Radio New Zealand is considering dumping its all-night show, cutting FM coverage and looking for commercial sponsorship as it faces Government pressure to cut costs.
The Government has frozen RNZ's funding at $38 million and said it would have to live without an increase for years to come.
Other cost-cutting options include cutting staff and the size of the board, holding fewer meetings, cancelling internal audits, dropping the advertising budget and pulling out of radio awards.
The Auckland RNZ office held a sausage sizzle this week to raise money to pay for staff to enter the annual awards.
Chief executive Peter Cavanagh told a select committee yesterday it was inevitable that as resources become tighter "there will be some degradation of quality".
But under questioning from opposition MPs, chairwoman Christine Grice refused to concede RNZ could not fulfil its charter. She said the board had a statutory obligation to do so, and it was aware in the current climate that all organisations had to "cut their cloth".
The board aimed to "preserve the DNA" of RNZ.
Asked by committee chairwoman Lianne Dalziel if National Radio listeners could expect "the Kentucky Fried Chicken Kim Hill hour", Ms Grice would not rule it out, but said commercial sponsorship raised issues for the public broadcaster.
Broadcasting Minister Jonathan Coleman told the board early this month to develop plans that were sustainable, not just one-off cuts.
"This may require a change of mindset on the part of the board and senior management, one that embraces open-minded consideration of alternative revenue models, as well as a thorough examination of options for reconfiguring services."
He said dropping FM coverage was unlikely to be acceptable.
RNZ has mothballed plans to open a regional office in Gisborne and would not send reporters to cover the Commonwealth Games in India in October.
Labour broadcasting spokesman Brendon Burns said the select committee showed that the charter was clearly under threat from cost savings.
Unions representing Radio NZ staff said Mr Coleman's attack on funding and threats to sack the board were bullying and unacceptable political interference.

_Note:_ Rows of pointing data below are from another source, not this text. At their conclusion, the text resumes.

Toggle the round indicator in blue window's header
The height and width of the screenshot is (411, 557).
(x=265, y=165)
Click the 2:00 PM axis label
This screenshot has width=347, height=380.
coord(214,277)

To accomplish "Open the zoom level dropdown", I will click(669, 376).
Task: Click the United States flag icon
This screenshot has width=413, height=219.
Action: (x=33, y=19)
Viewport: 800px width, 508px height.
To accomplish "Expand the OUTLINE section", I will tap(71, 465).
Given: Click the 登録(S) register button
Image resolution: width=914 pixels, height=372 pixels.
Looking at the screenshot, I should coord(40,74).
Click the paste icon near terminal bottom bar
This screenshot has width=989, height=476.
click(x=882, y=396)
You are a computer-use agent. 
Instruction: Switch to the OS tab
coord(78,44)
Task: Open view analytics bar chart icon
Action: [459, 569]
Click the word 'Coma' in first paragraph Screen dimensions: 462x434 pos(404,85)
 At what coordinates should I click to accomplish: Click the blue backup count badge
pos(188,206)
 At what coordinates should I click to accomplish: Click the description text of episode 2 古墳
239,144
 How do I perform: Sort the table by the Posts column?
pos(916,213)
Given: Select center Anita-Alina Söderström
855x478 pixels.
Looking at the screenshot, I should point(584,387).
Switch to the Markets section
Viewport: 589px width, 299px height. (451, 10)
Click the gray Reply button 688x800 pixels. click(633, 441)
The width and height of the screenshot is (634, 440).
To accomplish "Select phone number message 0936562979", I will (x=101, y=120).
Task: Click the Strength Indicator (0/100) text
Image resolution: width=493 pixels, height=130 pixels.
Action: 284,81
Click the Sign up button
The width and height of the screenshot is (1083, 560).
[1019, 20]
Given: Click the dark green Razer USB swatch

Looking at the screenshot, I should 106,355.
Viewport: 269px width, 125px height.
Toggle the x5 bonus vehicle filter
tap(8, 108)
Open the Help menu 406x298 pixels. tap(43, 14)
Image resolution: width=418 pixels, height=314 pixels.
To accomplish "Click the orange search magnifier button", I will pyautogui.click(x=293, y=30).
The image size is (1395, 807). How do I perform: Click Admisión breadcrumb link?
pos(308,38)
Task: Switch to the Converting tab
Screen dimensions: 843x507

Meanwhile, UnitedFuture leader Peter Dunne, who is also revenue minister, said he feared cutbacks would lower broadcasting standards.
RNZ had traditionally been a leader in preserving high standards of language, diction and overall presentation in its broadcasts.
"The last thing I want to see is the Radio New Zealand network become just like the commercial stations," he said.
"Nor would I want to see Radio New Zealand go the way of Television New Zealand, which now runs lowest common denominator television across the board."